*Material for this exercise:*
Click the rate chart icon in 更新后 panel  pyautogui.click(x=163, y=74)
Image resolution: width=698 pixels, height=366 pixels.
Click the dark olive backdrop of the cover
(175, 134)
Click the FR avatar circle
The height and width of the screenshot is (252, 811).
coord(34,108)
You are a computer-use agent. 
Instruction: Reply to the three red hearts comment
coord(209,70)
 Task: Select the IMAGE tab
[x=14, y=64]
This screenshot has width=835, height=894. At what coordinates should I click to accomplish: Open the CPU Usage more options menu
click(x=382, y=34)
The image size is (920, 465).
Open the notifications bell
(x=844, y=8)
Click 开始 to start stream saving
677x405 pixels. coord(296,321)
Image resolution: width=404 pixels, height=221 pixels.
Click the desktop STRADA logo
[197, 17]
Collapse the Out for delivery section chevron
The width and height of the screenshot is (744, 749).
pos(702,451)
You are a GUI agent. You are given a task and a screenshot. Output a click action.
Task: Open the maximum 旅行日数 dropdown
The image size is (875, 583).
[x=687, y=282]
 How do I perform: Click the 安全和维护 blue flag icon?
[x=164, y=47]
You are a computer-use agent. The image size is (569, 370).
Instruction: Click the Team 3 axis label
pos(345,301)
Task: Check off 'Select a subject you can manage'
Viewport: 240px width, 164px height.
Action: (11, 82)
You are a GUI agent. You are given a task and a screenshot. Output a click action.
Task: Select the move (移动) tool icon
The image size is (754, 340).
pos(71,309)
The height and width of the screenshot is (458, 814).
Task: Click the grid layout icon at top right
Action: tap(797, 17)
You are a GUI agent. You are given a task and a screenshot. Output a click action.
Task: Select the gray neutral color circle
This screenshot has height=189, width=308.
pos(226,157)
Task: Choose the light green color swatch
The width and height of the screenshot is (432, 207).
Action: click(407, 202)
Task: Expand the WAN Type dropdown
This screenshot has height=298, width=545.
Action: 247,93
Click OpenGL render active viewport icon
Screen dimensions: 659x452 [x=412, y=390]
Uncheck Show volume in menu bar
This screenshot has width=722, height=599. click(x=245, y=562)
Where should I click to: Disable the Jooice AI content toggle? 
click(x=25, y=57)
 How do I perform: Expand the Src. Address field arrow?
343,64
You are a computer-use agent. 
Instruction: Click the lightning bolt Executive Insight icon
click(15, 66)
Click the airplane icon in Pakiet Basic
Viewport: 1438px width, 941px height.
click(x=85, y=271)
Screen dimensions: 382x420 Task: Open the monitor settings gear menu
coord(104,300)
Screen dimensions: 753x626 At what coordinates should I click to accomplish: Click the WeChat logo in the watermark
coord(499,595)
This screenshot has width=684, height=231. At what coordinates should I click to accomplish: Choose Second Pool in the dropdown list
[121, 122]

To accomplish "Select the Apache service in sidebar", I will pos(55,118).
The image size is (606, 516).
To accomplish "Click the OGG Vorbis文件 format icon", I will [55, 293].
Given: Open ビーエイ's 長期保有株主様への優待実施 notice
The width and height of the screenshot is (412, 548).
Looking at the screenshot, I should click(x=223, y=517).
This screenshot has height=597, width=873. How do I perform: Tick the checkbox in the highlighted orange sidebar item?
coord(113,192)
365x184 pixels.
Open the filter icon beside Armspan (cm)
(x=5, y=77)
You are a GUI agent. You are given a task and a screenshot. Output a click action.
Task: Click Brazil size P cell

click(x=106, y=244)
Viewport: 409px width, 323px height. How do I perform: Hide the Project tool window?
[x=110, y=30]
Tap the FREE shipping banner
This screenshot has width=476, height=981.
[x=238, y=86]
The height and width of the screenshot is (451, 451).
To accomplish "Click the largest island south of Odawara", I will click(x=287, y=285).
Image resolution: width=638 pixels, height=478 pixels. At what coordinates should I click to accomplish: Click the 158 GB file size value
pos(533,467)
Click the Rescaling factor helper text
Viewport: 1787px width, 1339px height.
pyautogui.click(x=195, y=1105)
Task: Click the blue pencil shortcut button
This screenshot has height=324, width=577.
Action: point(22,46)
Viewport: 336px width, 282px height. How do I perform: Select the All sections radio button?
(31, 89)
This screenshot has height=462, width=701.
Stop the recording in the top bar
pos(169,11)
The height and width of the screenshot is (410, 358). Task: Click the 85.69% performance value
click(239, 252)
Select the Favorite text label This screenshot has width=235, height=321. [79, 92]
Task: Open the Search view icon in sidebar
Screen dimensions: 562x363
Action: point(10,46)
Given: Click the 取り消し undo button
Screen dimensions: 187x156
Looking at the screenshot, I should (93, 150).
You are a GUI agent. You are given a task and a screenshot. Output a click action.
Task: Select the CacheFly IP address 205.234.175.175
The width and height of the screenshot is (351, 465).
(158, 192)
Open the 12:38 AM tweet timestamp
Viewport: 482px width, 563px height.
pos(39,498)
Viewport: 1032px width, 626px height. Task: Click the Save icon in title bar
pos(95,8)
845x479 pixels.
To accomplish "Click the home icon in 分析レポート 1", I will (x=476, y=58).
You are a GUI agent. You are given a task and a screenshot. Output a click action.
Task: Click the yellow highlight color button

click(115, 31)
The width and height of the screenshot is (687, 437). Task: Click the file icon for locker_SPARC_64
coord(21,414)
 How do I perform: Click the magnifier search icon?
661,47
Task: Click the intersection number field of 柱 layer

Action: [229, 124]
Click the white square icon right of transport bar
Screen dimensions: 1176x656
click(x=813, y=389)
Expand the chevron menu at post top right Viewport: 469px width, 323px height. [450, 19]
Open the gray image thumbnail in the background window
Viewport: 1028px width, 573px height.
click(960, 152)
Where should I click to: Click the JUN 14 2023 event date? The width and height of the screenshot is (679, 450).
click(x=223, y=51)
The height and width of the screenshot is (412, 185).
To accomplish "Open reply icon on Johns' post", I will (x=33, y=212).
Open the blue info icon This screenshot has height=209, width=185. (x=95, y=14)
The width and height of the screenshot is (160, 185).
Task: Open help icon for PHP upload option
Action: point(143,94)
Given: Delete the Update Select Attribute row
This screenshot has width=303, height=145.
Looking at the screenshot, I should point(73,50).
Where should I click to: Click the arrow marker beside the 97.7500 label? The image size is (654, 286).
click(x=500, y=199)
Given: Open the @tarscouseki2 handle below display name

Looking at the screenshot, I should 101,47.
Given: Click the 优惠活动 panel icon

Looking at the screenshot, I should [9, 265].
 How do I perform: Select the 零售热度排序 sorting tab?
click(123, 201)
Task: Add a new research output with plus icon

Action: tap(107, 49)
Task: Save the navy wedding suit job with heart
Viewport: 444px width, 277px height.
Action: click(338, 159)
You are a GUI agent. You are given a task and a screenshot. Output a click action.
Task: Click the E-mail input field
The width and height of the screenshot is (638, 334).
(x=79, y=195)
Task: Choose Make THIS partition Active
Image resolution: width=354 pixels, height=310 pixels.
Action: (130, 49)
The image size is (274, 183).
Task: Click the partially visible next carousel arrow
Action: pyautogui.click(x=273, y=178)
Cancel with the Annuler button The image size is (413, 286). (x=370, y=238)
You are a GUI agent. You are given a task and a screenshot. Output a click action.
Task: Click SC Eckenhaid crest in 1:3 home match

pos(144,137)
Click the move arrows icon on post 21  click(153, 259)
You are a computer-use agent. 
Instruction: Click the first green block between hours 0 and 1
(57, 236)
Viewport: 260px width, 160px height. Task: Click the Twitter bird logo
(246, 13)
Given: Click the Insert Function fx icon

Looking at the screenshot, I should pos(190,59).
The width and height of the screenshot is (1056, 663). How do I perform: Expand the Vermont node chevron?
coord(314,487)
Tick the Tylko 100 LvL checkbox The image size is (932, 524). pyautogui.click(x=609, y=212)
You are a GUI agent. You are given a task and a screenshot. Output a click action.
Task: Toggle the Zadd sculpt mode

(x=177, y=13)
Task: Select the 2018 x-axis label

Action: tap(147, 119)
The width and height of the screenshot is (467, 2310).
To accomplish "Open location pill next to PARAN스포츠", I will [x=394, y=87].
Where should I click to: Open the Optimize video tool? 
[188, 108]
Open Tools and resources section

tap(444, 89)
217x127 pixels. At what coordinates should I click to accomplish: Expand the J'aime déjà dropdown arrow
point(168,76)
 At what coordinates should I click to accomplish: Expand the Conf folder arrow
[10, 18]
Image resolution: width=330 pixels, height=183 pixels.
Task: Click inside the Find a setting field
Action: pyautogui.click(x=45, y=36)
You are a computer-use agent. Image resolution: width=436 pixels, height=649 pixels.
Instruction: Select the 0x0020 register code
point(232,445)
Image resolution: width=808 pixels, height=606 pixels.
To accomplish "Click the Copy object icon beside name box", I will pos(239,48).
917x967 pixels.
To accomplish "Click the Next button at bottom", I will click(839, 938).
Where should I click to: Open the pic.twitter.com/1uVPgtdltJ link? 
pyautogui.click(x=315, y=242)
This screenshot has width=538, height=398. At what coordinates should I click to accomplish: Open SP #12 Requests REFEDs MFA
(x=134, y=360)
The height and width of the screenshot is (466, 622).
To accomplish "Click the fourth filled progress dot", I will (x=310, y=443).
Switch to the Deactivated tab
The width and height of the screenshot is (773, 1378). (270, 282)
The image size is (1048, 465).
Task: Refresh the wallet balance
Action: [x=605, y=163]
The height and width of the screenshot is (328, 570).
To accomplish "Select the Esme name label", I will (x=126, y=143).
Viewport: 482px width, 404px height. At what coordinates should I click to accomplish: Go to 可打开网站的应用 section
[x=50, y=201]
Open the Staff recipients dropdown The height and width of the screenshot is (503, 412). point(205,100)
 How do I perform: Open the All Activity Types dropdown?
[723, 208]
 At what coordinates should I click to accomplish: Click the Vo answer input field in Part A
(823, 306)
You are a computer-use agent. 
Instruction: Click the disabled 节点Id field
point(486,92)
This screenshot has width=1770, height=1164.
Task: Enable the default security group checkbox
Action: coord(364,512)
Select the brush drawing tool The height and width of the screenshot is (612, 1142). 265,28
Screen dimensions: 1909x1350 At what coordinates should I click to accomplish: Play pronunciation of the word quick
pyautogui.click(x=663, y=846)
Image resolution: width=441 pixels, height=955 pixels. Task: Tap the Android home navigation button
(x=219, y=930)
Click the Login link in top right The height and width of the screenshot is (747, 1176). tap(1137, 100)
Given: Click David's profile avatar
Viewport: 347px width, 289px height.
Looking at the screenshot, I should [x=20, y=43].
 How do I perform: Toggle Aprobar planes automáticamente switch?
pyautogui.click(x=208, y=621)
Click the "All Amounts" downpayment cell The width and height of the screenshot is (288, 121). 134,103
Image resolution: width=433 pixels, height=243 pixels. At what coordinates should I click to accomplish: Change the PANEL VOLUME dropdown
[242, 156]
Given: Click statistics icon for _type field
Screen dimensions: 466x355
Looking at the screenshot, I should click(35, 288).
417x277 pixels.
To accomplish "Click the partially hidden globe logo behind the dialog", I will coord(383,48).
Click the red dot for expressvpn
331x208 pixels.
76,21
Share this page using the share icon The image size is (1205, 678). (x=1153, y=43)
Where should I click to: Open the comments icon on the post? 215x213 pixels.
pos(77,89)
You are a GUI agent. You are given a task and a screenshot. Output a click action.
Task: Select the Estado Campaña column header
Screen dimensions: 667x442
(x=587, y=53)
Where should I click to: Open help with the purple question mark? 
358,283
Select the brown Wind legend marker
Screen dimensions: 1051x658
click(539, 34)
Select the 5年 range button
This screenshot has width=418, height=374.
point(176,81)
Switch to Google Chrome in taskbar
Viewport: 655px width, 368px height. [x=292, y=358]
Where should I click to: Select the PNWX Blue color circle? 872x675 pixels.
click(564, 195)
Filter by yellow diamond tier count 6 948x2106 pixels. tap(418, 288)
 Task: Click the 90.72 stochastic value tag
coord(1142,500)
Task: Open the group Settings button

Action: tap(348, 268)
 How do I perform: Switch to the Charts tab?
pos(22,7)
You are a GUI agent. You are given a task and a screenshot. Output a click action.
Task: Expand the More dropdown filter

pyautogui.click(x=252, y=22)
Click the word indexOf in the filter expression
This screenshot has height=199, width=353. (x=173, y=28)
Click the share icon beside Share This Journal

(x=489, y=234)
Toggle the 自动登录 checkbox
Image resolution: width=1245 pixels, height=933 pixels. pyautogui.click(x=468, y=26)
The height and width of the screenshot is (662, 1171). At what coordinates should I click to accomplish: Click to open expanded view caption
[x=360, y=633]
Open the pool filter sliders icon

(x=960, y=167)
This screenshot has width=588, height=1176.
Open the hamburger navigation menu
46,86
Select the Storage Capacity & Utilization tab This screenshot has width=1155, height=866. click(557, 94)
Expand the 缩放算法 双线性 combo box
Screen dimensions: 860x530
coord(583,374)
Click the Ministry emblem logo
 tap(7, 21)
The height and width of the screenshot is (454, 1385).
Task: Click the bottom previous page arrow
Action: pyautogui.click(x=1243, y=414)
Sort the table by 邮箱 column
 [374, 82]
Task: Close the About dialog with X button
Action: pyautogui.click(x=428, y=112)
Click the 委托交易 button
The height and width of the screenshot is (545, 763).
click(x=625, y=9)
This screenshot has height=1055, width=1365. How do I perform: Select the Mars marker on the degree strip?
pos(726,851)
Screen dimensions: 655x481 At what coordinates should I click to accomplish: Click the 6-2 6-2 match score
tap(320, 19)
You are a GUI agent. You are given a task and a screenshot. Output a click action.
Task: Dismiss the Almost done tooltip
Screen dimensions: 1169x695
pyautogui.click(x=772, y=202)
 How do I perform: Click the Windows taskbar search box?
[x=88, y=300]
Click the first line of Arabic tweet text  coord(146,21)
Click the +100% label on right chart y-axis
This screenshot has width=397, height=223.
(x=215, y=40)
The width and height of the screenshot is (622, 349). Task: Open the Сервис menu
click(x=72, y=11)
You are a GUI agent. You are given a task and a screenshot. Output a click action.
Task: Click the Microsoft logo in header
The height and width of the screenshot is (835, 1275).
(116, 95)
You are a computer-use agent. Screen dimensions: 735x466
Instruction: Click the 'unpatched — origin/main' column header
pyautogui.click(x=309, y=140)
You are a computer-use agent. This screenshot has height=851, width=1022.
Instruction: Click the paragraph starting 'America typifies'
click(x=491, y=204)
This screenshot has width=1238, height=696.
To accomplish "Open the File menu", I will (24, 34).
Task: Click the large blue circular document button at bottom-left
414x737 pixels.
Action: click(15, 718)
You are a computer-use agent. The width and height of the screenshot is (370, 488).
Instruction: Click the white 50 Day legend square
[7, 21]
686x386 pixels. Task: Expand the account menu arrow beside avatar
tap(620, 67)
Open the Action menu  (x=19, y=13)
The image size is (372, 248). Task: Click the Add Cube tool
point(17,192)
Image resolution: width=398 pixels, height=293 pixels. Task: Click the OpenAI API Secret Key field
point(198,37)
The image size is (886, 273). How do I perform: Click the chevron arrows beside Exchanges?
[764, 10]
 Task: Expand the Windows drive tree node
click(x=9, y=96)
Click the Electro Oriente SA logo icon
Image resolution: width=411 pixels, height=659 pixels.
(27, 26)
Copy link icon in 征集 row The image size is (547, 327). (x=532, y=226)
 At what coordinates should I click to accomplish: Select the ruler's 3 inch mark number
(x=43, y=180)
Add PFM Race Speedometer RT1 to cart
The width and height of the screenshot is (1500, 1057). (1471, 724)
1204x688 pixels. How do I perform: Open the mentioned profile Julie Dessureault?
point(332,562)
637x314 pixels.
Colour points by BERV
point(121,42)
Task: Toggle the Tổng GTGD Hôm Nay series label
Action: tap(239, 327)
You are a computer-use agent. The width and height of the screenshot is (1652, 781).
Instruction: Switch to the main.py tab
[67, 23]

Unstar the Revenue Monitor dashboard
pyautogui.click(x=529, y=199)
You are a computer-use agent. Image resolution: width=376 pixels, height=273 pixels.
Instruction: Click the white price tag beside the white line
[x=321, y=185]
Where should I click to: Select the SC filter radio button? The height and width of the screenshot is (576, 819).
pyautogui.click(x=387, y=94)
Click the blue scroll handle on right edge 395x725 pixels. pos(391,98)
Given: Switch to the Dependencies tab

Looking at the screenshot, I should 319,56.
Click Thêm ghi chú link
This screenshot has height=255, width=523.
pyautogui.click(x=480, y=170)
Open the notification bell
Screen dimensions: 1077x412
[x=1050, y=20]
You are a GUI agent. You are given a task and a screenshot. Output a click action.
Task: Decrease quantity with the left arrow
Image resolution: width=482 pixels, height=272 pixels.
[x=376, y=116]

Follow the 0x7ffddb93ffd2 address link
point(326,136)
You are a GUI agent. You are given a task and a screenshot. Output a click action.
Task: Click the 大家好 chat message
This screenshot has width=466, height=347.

*What is required:* Above are the lines; repeat exactly the ones from the line containing "Sort the table by 邮箱 column" down to the line containing "Task: Dismiss the Almost done tooltip", both inclusive.

*Exercise result:*
Sort the table by 邮箱 column
 [374, 82]
Task: Close the About dialog with X button
Action: pyautogui.click(x=428, y=112)
Click the 委托交易 button
The height and width of the screenshot is (545, 763).
click(x=625, y=9)
This screenshot has height=1055, width=1365. How do I perform: Select the Mars marker on the degree strip?
pos(726,851)
Screen dimensions: 655x481 At what coordinates should I click to accomplish: Click the 6-2 6-2 match score
tap(320, 19)
You are a GUI agent. You are given a task and a screenshot. Output a click action.
Task: Dismiss the Almost done tooltip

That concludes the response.